For the blog this year I will be highlighting one of our bird species every week and telling you a bit about them. As always, the blog will continue to round up the weeks news and wildlife sightings as well.
So our first species to be spotlighted this year is:
Native to Africa
As with all members of the Spoonbill family (of which there are 6 species), the name derives from the flat, spatula like beak which the birds use to feed, sweeping from side to side in shallow water, gathering up small crustaceans, fish, molluscs, amphibians and insects. They are social birds, nesting in colonies and building their nests of sticks and reeds off the ground in trees or reeds. Between 2 and 5 plain white eggs are produced, with both parents sharing incubation duties for 30 days. The young are fed at the nest until they fledge at approximately a month of age.
The wild population is doing well and is considered to be of least concern but there are captive breeding programmes in place to maintain healthy populations.
At present we hold 3 African Spoonbills (2 male and one female). They are housed in our large netted Ibis aviary along with 2 species of Ibis, Crane and Waterfowl. The birds are fed on a diet of minced meat, chopped chick and chopped fish. In the past couple of years the birds have successfully produced eggs and chicks but as yet we have not had a chick survive to fledge. The female seems to prefer the older male, pairing with him every time except one occasion a few years ago.
Rob encourages breeding behaviour by providing plenty of nest material (a full time job with 30 Ibis also looking to nest). This can be judged as the birds become more vocal and red around the face. We have a couple of sites where the Spoonbills can nest but they tend to choose different spots most years. On each occasion of eggs being laid we have had clutches of 2, which we leave with the birds. They unfortunately lost one chick on a particularly wet night 2 years ago and last year the nest was abandoned when the female was taken unwell, 2 eggs were removed and incubated and one hatched. Unfortunately Spoonbills are tricky to hand rear and we lost the chick. Hopefully this will be the year and I’m hoping to exchange our single male for an unrelated young pair from another zoo in the next few weeks.

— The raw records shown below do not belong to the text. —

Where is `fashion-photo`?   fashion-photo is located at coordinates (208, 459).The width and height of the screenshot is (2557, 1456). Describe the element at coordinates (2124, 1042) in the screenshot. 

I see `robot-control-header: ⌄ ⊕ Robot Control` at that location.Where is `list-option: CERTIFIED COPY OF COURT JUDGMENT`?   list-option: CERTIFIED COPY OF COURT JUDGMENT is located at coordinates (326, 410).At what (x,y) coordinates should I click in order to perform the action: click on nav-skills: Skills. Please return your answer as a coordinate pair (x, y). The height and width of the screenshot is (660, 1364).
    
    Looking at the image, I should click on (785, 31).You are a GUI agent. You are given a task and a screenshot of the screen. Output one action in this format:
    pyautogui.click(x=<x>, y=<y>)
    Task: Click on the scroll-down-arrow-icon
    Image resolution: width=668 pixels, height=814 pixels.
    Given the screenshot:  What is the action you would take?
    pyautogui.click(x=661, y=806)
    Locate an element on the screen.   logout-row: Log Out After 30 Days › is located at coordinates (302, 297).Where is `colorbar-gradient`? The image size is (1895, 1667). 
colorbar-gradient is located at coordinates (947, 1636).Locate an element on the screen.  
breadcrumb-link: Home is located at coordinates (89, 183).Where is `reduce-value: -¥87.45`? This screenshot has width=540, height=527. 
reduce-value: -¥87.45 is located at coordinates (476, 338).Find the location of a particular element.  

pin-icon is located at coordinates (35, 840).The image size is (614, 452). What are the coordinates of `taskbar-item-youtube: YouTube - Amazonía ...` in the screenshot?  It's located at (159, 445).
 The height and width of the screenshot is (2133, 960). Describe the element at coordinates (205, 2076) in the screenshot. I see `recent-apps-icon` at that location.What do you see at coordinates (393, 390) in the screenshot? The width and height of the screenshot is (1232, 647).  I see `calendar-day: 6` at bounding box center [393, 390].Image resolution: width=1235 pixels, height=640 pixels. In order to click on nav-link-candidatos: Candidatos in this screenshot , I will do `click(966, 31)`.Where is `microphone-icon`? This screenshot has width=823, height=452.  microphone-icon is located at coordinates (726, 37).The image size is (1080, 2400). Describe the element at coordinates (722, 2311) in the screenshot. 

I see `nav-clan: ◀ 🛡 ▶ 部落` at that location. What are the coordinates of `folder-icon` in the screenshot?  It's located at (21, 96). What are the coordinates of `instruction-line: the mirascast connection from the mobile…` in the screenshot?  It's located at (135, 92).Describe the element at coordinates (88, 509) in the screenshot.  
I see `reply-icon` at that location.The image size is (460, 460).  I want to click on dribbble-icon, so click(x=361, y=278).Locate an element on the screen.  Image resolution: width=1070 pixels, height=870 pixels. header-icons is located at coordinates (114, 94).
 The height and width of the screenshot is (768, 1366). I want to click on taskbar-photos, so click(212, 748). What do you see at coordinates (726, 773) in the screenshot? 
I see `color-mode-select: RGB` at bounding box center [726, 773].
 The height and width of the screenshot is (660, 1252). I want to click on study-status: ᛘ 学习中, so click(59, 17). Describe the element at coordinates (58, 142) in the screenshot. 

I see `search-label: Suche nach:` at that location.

At this time of year we are shutting the Spoonbills away at night as the temperatures get low. They, along with the ibis, are trained to go in at night to a shed attached to the aviary. It then means that a keeper has to clean the shed every day as 40 birds can make quite some mess! The Ibis aviary is the largest in the park and requires regular maintenance, from cleaning the pond through to checking the netting, pruning the trees and cutting the grass.
The individual birds are recognised only by their coloured leg bands. Males and females look the same so we make sure that the 3 birds all have different colours so we can avoid any confusion on our records.
So that is our African Spoonbills
In news from the start of the year…..
The main story is that we have flooded slightly. We have had so much rain in the past few days that the Windrush has overflowed in a couple of places. None of the birds have been seriously affected thankfully. We have had to move a couple of birds out of their enclosures where water has crept in and we have had to leave the Pelicans and Coscoroba Swans in on a few occasions. The main area affected has been the Nature Area, which is impassable without wellies. The play area too is flooded and there is a lot of lying water around the Cassowaries and near the Desert House.
Some of the new birds have been moved out to their aviaries. The 4 Fulvous Tree Duck have joined our single male in the Ibis Aviary, the Orange Headed Ground Thrush has joined the female in the old Toucan/Temperate House & the Cape Teal have been moved into the aviary opposite the penguins.
We had a chat this week amongst the staff about upcoming projects and ideas for them. Hopefully we will see a refurbished Discovery Zone, new Incubator set up and expanded Meet a Keeper facilities soon.
We featured in Cage and Aviary Magazine this week
Wildlife wise I took part this morning in the BTO’s Early Bird Survey. This basically involved watching the feeders this morning as the sun rose and recording the time that different species arrived. First on the feeders was a female Bullfinch and several species were present. A Short Tailed Vole was also noted.